Если нетрудно, представьте круглую площадь, размером немного поменьше Большой спортивной арены в Лужниках, где шумит и бурлит это торжище. За километр, перебивая запах мазута и горячего металла на железной дороге, пахнет от гнидовского базара клубникой или вишней, смородиной или абрикосами, сливами или яблоками,  пахнет в зависимости от сезона. С трех часов утра ревут мотоциклы и мопеды, идут, текут ручейками и широкими потоками со всех сторон к нему люди, тянутся вереницей машины  откуда они только не едут: из Донецка и Харькова, Горловки и Константиновки, Славянска и Краматорска. Везут промышленный товар, занимают места на низу базарной площади. Брезент на землю, вокруг него забиваются в песчаную землю колья, привязываются веревки  и получаются своеобразные торговые ринги.

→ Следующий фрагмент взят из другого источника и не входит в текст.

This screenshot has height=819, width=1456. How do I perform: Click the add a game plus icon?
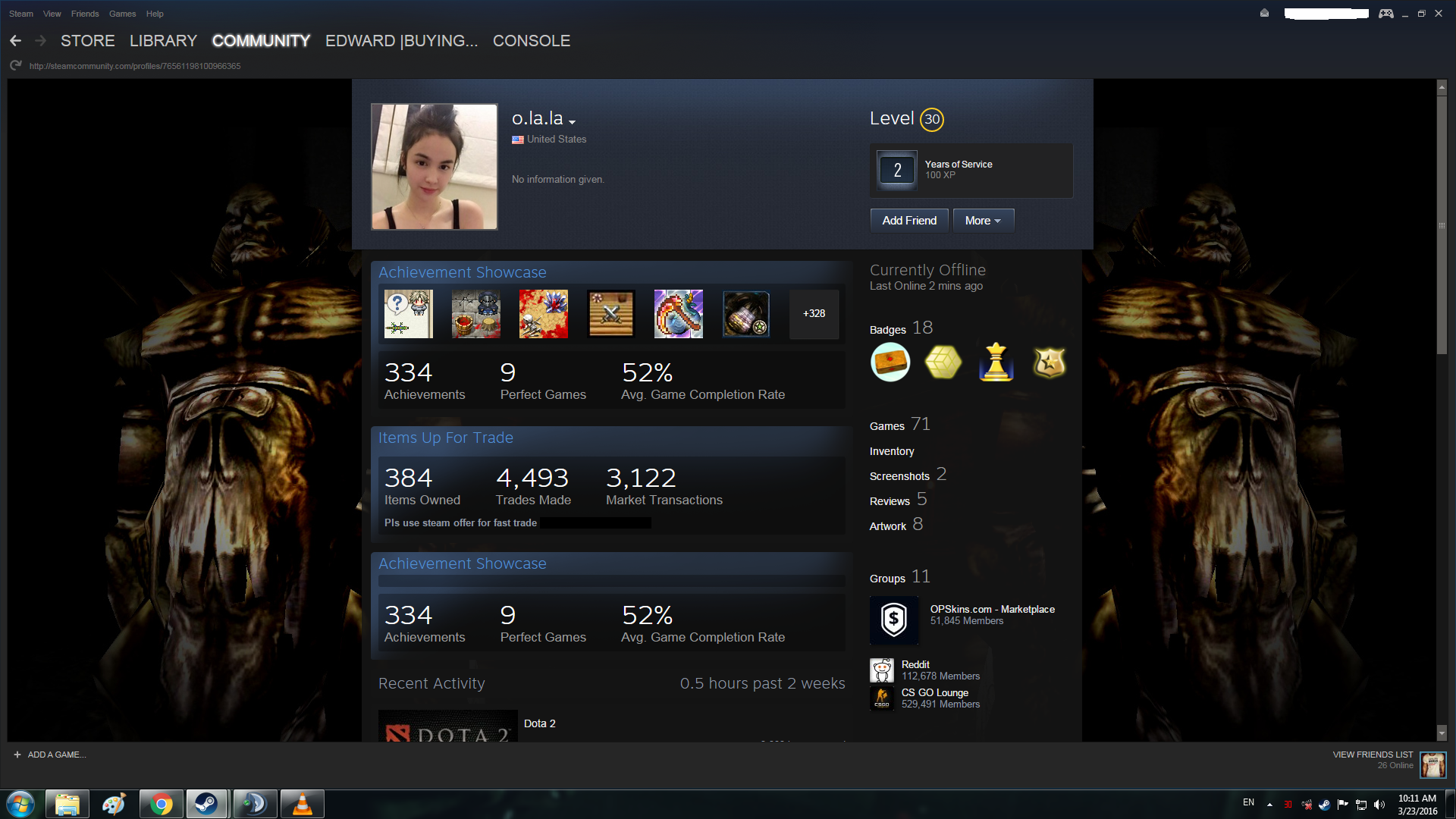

Начинается торг  одеждой и обувью, галантереей и бакалеей, селедкой и консервами, колбасой, хозяйственными и скобяными товарами

Было время, когда на гнидовском базаре можно было купить буквально все: от воза сена и коровы до канарейки, от свежей рыбы до трофейного мотоцикла BMW или союзнического производства «Харлея», от велосипеда, зеркала, игрушки до кротких лебедей, писанных ярчайшими красками на оборотной стороне обоев. Здесь можно было купить все, что может прийти в голову при самой необузданной фантазии, кроме, конечно, паровоза, подводной лодки, самолета, острова в Тихом океане или чего-либо в этом роде. Здесь ручные галки и морские свинки вытаскивали из ящика билетики, в которых было написано, что ждет впереди недавнего владельца трешника, проворные и неотвязные цыганки, обвешанные грязными детьми, требовали позолотить ручку, и за один базарный день пропадало неизвестно куда, неизвестно сколько узелков с кровными.

Сейчас базар не тот. Ассортимент и экзотические нравы барахолки регулируются местными властями. Базар стал большей частью фруктовым, овощным, медовым, молочным, меньше  мясным, но если уж кому-нибудь очень захочется, то он может купить на нем по-прежнему все, вплоть до металлических крышек для консервирования. Стойко держится и широко распространенная мера  ведро, или цибарка. «Руб цибарка»  это в отношении вишен, абрикосов, яблок, слив и картошки бывает справедливо и ныне.